→ **Extract provided**:
━━━━━━━━━━━━━━━━━━━━

For most Jews, the term “High Holy Days” is the title
given to a period of 10 days that stretch between Rosh Hashanah, which means the
first or “head” of the year, to Yom Kippur, the Day of Atonement. Both holidays
have their basis in the Hebrew Bible (Leviticus 23:23-32) although the name
Rosh Hashanah was not used until significantly later in Jewish history.
Rosh Hashanah ushers in the Jewish New Year with a period
of profound self-examination and repentance. It is a day of joyous celebration
balanced against a humbling and solemn consideration of how well (or poorly) we
have used the gift of the previous year.
Tradition teaches us that God judges each of us
individually and our community as a whole on Rosh Hashanah. Tradition also
teaches that the result of God’s judgment will be a matter of life or death
(either figurative or literal, depending on your theological orientation).
Our prayers, songs, and rituals focus on confessing the
ways we have gone astray, asking forgiveness for the occasions on which we have
missed the mark, and committing ourselves to acts of repentance (in Hebrew
called t’shuvah). We go through this process collectively; the emphasis being
on “we” rather than “I,” which reflects the importance of community in Judaism.

━━━━━━━━━━━━━━━━━━━━

→ **Records supplied**:
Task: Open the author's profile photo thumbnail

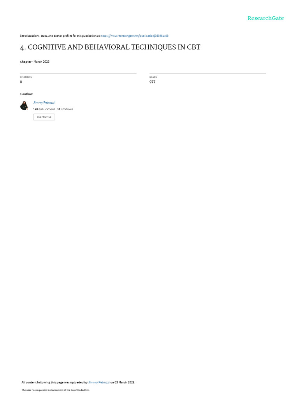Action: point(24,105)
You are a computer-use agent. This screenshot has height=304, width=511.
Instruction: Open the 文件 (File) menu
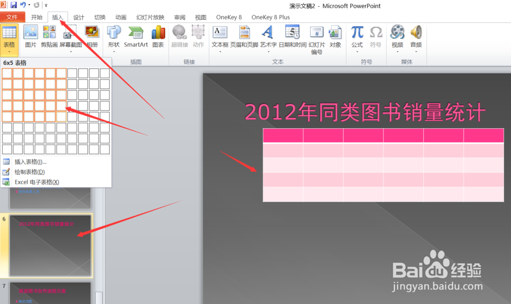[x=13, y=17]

━━━━━━━━━━━━━━━━━━━━

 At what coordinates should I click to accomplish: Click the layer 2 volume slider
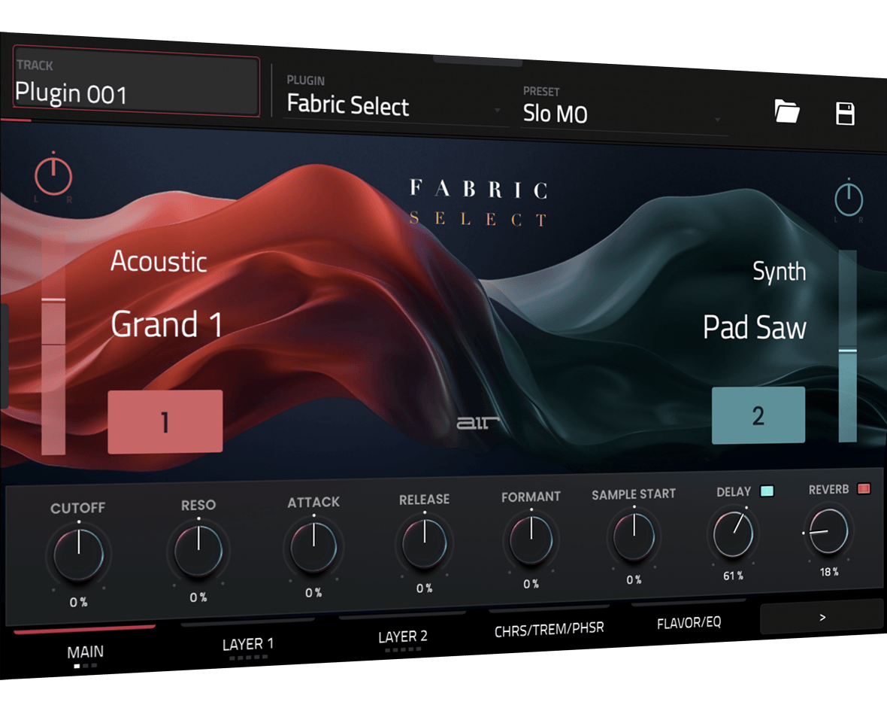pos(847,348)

━━━━━━━━━━━━━━━━━━━━

→ **Written task**:
In the passage on the High Holy Days, what does the name Rosh Hashanah mean?

→ **Solution to this problem**:
It means the first or "head" of the year.